Download and configure reference data

The first time you open CLC Cancer Research Workbench you will be presented with the dialog box shown in figure 11.2, which informs you that data are available for download for either to the local or server CLC_References repository. If you check the "Never show this dialog again" then subsequently you will only be presented with the dialog box when updated versions of the reference data are available.

Image alert_new_references_available
Figure 11.2: Notification that new versions of the reference data are available.

Click on the button labeled Yes. This will take you to the wizard shown in figure 11.3.

Image manage_reference_data_beforedownload_all
Figure 11.3: The Manage Reference Data wizard gives access to the reference data that are required to be able to run the ready-to-use workflows. The default view shows the references that are used in the workflows. With the "Show All" button the reference list can be expanded with additional (optional) reference data that you may find useful.

This wizard can also be accessed from the upper right corner of the CLC Cancer Research Workbench by clicking on Data Management (Image search_database_16_h_p) figure 11.4.

REQUIRED WORK: Reproduce the text on downloading reference data word for word, starting with "Image manage_reference_data_beforedownload_all" and going on through "may find useful.".

SUPPLIED INFORMATION:
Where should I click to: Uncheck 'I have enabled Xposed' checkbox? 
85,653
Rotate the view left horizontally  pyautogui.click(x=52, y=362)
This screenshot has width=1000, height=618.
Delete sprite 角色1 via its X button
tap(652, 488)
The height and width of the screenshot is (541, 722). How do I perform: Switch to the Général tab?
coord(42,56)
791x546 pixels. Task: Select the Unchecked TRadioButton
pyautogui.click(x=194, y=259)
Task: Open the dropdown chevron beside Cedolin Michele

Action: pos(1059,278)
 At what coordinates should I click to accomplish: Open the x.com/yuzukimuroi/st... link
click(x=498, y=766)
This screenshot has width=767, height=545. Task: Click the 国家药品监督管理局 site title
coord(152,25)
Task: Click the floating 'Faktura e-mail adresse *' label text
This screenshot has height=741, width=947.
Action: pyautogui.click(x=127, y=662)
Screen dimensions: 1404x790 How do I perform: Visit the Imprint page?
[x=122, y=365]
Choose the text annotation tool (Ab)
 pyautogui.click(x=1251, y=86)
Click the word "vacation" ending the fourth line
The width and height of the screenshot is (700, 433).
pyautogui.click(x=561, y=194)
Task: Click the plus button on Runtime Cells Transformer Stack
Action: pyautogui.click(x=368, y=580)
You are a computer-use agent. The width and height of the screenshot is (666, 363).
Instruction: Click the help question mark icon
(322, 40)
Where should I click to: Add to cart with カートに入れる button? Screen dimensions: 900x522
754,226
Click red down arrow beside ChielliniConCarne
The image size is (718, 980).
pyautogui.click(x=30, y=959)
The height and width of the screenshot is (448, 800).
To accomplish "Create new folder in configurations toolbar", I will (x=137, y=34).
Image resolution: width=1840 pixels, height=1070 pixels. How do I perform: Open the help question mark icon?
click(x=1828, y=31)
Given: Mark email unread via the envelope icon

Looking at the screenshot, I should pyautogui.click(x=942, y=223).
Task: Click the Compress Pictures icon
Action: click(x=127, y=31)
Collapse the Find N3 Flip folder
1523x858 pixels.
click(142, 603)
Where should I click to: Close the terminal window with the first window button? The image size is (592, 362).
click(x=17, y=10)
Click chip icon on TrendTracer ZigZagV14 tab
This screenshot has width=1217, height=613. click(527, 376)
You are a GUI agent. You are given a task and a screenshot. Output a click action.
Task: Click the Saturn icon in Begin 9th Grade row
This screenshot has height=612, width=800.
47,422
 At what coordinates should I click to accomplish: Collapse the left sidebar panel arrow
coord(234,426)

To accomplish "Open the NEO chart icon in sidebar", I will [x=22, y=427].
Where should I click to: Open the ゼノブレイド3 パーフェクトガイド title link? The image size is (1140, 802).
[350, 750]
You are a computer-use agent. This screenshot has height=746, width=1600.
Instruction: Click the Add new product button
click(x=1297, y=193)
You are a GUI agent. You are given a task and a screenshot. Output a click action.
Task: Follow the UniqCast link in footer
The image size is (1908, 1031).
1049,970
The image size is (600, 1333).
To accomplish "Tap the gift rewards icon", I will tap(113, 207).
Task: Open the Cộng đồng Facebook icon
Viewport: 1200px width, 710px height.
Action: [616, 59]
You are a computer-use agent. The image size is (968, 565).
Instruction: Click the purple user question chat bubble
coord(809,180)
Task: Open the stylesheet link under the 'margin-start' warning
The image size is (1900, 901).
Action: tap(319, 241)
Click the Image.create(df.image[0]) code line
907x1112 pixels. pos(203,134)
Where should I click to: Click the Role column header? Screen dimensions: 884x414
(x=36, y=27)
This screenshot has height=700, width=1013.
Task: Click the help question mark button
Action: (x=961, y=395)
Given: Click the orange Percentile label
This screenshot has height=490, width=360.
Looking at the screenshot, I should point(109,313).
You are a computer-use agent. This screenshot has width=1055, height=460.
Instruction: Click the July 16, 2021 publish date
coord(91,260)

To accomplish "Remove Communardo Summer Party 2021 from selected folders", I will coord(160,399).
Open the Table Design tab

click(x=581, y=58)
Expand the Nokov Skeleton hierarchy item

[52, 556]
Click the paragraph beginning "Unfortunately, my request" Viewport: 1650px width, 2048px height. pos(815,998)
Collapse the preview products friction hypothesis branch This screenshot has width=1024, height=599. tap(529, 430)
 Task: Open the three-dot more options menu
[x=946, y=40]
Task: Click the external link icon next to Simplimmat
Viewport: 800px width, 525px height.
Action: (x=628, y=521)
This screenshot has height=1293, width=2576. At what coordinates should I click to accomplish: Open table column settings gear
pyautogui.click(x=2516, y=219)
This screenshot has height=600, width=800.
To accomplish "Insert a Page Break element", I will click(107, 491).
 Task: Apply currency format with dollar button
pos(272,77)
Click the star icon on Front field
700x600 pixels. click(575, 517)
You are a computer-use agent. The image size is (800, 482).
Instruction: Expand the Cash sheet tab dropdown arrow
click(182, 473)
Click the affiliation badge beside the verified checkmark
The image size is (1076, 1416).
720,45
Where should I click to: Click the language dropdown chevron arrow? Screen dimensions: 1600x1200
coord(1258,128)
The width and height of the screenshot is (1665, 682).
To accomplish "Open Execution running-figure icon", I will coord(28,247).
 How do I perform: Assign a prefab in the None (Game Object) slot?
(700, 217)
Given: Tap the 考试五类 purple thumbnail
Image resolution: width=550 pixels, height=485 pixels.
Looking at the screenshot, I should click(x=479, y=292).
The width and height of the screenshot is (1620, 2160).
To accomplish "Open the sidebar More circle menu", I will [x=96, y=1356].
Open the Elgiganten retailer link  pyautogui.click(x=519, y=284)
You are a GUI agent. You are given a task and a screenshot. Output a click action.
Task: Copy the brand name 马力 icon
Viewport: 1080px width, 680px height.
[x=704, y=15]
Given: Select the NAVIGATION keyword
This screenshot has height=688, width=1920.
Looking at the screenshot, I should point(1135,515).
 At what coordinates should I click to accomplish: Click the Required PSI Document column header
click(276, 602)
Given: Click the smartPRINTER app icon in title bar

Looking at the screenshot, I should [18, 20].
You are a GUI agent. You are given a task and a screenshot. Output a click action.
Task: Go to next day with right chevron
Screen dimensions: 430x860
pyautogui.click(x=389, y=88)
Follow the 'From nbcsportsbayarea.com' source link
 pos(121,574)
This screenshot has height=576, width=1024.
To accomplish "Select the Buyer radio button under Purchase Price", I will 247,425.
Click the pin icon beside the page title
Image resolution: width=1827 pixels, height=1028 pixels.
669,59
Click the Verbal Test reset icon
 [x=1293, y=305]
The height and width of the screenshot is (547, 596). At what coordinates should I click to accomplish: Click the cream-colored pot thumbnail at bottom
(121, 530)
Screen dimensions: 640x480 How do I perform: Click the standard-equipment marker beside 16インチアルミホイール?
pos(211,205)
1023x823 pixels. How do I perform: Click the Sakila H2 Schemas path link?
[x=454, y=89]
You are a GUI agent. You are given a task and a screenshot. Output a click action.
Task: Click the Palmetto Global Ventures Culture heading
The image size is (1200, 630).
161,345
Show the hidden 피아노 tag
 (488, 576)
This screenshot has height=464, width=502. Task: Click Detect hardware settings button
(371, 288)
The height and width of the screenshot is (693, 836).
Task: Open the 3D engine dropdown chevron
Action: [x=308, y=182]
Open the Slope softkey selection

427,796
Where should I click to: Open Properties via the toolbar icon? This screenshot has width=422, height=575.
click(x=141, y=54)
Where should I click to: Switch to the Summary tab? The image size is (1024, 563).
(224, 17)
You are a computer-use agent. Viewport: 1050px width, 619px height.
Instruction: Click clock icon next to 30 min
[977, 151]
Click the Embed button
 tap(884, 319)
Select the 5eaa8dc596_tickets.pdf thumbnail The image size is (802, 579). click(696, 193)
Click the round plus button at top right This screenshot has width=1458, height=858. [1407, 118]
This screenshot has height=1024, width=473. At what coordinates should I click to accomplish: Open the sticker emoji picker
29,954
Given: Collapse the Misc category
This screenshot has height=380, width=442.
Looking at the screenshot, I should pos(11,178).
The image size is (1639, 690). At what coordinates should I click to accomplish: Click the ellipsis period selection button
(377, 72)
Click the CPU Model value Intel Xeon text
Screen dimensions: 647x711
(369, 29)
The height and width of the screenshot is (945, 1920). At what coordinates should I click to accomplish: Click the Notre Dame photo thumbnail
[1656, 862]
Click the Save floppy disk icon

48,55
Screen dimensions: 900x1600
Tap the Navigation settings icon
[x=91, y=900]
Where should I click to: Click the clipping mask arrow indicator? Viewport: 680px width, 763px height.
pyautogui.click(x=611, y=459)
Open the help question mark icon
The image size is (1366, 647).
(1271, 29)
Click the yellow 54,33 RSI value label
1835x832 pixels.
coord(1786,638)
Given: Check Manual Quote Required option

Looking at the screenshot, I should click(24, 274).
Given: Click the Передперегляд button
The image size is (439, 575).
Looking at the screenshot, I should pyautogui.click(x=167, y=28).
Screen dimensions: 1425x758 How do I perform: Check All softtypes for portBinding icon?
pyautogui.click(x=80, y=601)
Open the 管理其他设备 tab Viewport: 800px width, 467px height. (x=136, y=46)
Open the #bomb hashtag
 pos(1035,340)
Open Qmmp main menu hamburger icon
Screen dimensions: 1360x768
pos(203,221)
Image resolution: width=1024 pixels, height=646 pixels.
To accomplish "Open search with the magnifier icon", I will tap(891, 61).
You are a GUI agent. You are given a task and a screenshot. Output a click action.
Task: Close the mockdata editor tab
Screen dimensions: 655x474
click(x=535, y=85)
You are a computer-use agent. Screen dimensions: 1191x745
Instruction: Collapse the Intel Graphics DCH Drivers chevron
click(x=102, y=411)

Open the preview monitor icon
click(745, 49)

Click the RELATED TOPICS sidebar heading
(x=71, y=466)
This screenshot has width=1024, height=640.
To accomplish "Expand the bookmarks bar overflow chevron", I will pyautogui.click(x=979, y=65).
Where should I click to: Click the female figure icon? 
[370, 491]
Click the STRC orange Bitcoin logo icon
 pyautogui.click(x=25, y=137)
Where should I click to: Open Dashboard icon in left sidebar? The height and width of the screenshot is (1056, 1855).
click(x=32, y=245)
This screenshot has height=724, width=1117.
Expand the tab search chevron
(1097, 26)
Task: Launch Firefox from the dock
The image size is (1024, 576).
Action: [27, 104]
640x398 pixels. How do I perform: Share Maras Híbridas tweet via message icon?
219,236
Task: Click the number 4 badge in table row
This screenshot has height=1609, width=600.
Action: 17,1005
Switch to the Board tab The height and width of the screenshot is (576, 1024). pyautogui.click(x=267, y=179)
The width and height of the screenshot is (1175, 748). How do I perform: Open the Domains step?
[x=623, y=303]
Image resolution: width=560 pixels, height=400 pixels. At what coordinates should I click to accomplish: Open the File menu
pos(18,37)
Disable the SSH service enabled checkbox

ANSWER FOR THE TASK:
Image manage_reference_data_beforedownload_all
Figure 11.3: The Manage Reference Data wizard gives access to the reference data that are required to be able to run the ready-to-use workflows. The default view shows the references that are used in the workflows. With the "Show All" button the reference list can be expanded with additional (optional) reference data that you may find useful.